Is not the motion to lower the cost of foodstuffs, not the factories making nuts and bolts and pencils?

I do not think the Deputy read the motion. The Deputy could not have read the motion introduced by his own Party under the signature of Deputy McGilligan and Deputy Morrissey I will read it for him. (Motion read). One of these impositions was the imposition put on flour coming into the country. By keeping out flour and bringing in a certain amount of wheat, and growing our own wheat, as Deputy Corry illustrated in great detail when he spoke, we were enabled to open flour mills which had been absolutely out of operation and to improve others which had been only working part-time. What Deputy Fagan wants us to do now is to close those down.
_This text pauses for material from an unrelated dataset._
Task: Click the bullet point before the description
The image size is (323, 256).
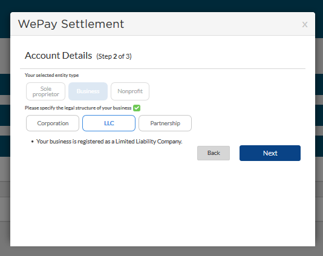Action: coord(32,142)
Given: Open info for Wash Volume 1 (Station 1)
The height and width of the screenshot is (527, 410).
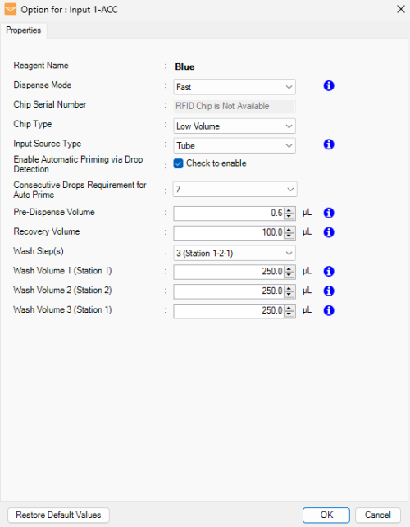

Why is flour 10/- a sack dearer here than in Northern Ireland and Great Britain? Let us be practical.

If Deputy O'Leary and Deputy Fagan will speak one at a time or agree as to which interruption I shall answer first, I will do so. It is hard to answer two or three at the same time.

You do not understand me when I speak in Irish.
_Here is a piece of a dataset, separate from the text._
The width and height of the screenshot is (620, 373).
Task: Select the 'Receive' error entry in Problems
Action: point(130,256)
I understand your English and sometimes I understand your Irish. I am dealing with Deputy Fagan now.

Deal with the 10/- on the sack of flour.

When I finish with Deputy Fagan I will come to the 10/- on flour. Deputy Fagan has a grievance that no new industries have been opened up in his constituency. Deputy Morrissey has a grievance that too many factories have been opened up all over the country and that the community is paying too dearly for them, and that therefore the cost of living has gone up and the standard of living has gone down.

Mr. O'Leary interrupted.

Deputy O'Leary should give Deputy Briscoe a chance to make his statement.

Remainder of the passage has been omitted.